Michelangelo Buonarroti: Pietà, 1498-1499


(A lesson to share)


Objectives:


  • Recognize important elements about the Renaissance such as the flourishing of all arts (culture in general)
  •  Introduce the art of Michelangelo Buonarroti
  • Create sculptures with our bodies
  • Re-create architectonic spaces with classroom elements (tables, chairs)
  • Apply Michelangelo’s artistic concepts in dramatic exercises
  • Convey both emotional and physical expressions
  • Improvise simple scenes inspired by Michelangelo’s work
  • Reflect about the experience



Materials:

Easel pad (or blackboard), fabrics, markers, tables, chairs, clay, brown paper, crayons, and CD player.


Process: Prepare classroom before starting the class.

1-   Introduction to the period. Give a short introduction. Renaissance means re-birth. It happened in Europe (XIV-XVI I Centuries). Many good things took place in the Renaissance. People traveled around the world and developed a growing interest in culture and scientific discoveries.
2-  The art of Michelangelo. Talk briefly about Michelangelo and his art. He was born in 1475 and died in 1564. Michelangelo worked on sculpture, architecture, poetry and painting, but he considered himself a sculptor in the first place. He thought that people who could make sculptures were deeply connected with God and shared the divine power to “make man.”
3-   Pictures and talk. Show your students pictures of Michelangelo’s works from the children’s book Michelangelo by Diane Stanley. Talk about the statues of Moses and Pieta. Invite them to add comments about these pieces. What emotions do the statues express? Ask the kids to create sculptural pieces, using their bodies.
4-   Contrapposto. This technique was employed by Michelangelo and other sculptors from Italy and Greece.
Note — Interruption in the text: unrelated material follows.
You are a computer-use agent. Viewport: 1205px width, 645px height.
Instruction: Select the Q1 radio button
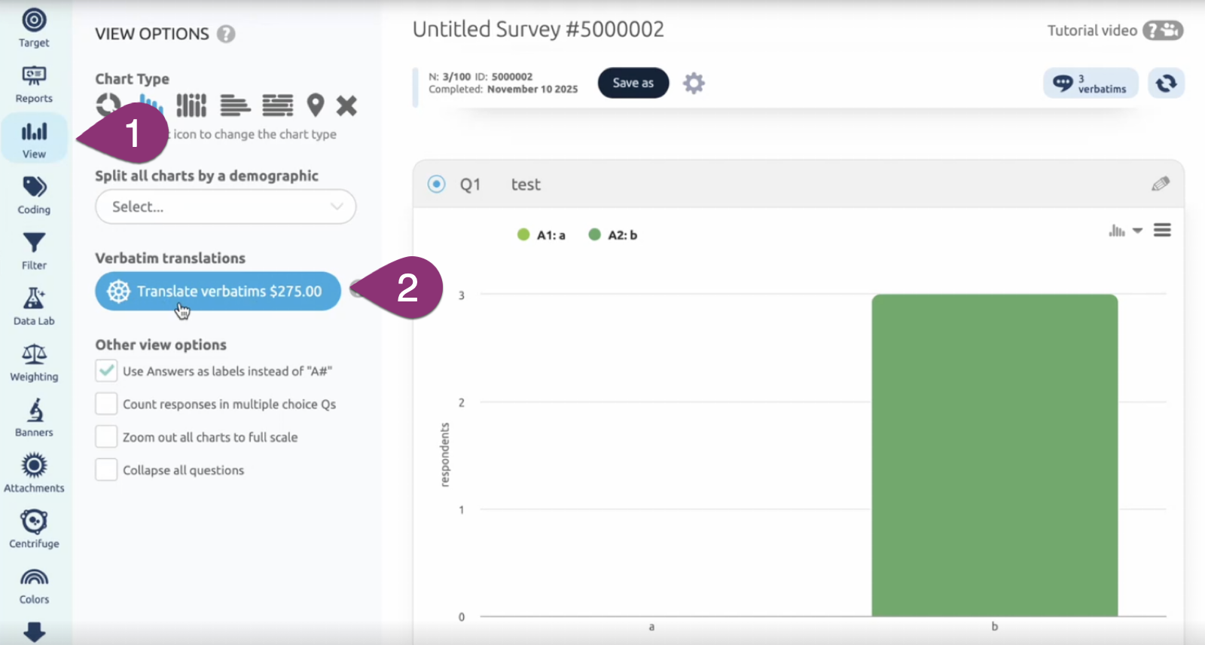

It’s the disposition of the human figure in which one part of the body is turned in opposition to the other part. Opposition makes the sculpture more interesting. This technique is not only used in the visual arts but also in theater. Actors may use opposition to build more attractive images with their bodies.
5-   Actors using the opposition technique. Bring pictures of actors using the opposition technique. When the actor uses opposition, the tension in his body allows him to create a motivating presence.
6-   Opposition between two actors. By employing the opposition technique, two actors can also create an interesting scene. Use a rope and other objects to allow the kids to create images applying the opposition technique.
7-   Mirror exercise. You may also introduce the mirror exercise, in which the students will have to recreate each other's movements. 
8-    Story Time: Read fragments from the book In the Time of Michelangelo by Antony Mason.
9-    Sistine Chapel. Two large tables may serve as the chapel. Cover the lower part of the tables with brown or white paper for the kids to decorate it. Sitting or resting comfortably on the floor, your students may draw angels, animals, etc. on the paper. Use crayons or markers for the activity. When they finish their work, place one table on top of the other and pretend you are visiting the Sistine Chapel.
10-  Improvisation. Using color scarves, improvise upon the book Michelangelo Bunnyrroti that narrates the story of a bunny named Michelangelo, by Andrew Toffoli. Encourage your students to play a role in the improvisation.
11-  Reflect about the experience. Discuss the words learned and things done during class time.


Vocabulary:

      Renaissance, sculpture, architecture, oppositions, chapel, balance, technique, contrapposto, scenery.


Name of the Books:

      Michelangelo Bunnyrroti by Andrew Toffoli
Michelangelo by Diane Stanley
In the Time of Michelangelo by Antony Mason


Outcome:

      New and fun ways to see our bodies and the elements of the classroom. Tables and chairs will be used to introduce architecture and scenery. Bodies can become the material to create great sculptures. The students will have the chance to perform in simple improvisations.